■ **Excerpted passage**
>>>>>
A couple of these songs deserve some more attention. Certain readers will be aware of Bluebirds Over The Mountain via the 1968 Beach Boys version but will be totally unaware that the number was originally cut by its author, Ersel Hickey, a decade earlier – for that story see my Toppermost on Ersel. Within the Topper I refer to that original as conveying the “impression of a Holly sound-alike, but not too much, singing a simple country flavoured tune streaked with melancholy (like Holly’s often were), over an unusual rhythm which had some similarities to early ska.” According to Secondhandsongs, Ritchie Valens was the first to cover “Bluebirds” having cut it in 1958. But what Holly influence I noted in his Come On Let’s Go doesn’t appear here which might not have been a bad thing in terms of Ritchie’s own vocal development.

For the second song, we go to the site NurseryRhymes.org which states: “This Old Man is an English nursery rhyme that was published in 1906. But it is still very popular.” Wiki also has a piece on the song – their term rather than rhyme –within which the author states:

“In 1948 it was included by Pete Seeger and Ruth Crawford in their American Folk Songs For Children and recorded by Seeger in 1953. It received a boost in popularity when it was adapted for the film The Inn Of The Sixth Happiness (1958) by composer Malcolm Arnold as The Children’s Marching Song, which led to hit singles for Cyril Stapleton and Mitch Miller both versions making the Top 40.”

Ritchie’s Paddiwack Song is, of course, This Old Man given a generous helping of electricity. Bearing in mind the Pete Seeger response to Dylan going electric in Newport, 1965, one wonders what his reaction would have been to this record if he ever heard it. Billboard gave it a positive review though – see quote below – and I’m grateful to Cal Taylor for it since the source was also his copy of “Billboard’s American Rock’n’Roll In Review”.
<<<<<
■ **Your goal**
Copy out the passage about Ritchie Valens's cover songs word for word, starting at "A couple of" and ending at "own vocal development.".

■ **Raw data**
>>>>>
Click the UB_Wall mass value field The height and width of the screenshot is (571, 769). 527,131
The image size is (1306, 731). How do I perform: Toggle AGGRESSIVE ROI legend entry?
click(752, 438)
<<<<<
■ **Exercise answer**
A couple of these songs deserve some more attention. Certain readers will be aware of Bluebirds Over The Mountain via the 1968 Beach Boys version but will be totally unaware that the number was originally cut by its author, Ersel Hickey, a decade earlier – for that story see my Toppermost on Ersel. Within the Topper I refer to that original as conveying the “impression of a Holly sound-alike, but not too much, singing a simple country flavoured tune streaked with melancholy (like Holly’s often were), over an unusual rhythm which had some similarities to early ska.” According to Secondhandsongs, Ritchie Valens was the first to cover “Bluebirds” having cut it in 1958. But what Holly influence I noted in his Come On Let’s Go doesn’t appear here which might not have been a bad thing in terms of Ritchie’s own vocal development.